What you have to do: The answer is to be the data below, written out in full and exactly.

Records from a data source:

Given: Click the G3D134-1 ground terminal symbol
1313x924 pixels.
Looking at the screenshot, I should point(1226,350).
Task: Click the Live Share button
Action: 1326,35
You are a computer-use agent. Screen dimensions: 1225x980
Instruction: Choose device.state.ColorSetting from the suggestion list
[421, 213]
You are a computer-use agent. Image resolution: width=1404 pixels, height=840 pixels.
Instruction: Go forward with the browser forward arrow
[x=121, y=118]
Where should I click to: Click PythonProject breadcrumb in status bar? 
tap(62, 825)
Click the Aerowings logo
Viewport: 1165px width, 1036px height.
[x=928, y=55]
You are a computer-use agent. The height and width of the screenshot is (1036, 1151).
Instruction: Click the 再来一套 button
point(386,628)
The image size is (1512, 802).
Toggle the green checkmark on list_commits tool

Task answer:
Given: Click the G3D134-1 ground terminal symbol
1313x924 pixels.
Looking at the screenshot, I should point(1226,350).
Task: Click the Live Share button
Action: 1326,35
You are a computer-use agent. Screen dimensions: 1225x980
Instruction: Choose device.state.ColorSetting from the suggestion list
[421, 213]
You are a computer-use agent. Image resolution: width=1404 pixels, height=840 pixels.
Instruction: Go forward with the browser forward arrow
[x=121, y=118]
Where should I click to: Click PythonProject breadcrumb in status bar? 
tap(62, 825)
Click the Aerowings logo
Viewport: 1165px width, 1036px height.
[x=928, y=55]
You are a computer-use agent. The height and width of the screenshot is (1036, 1151).
Instruction: Click the 再来一套 button
point(386,628)
The image size is (1512, 802).
Toggle the green checkmark on list_commits tool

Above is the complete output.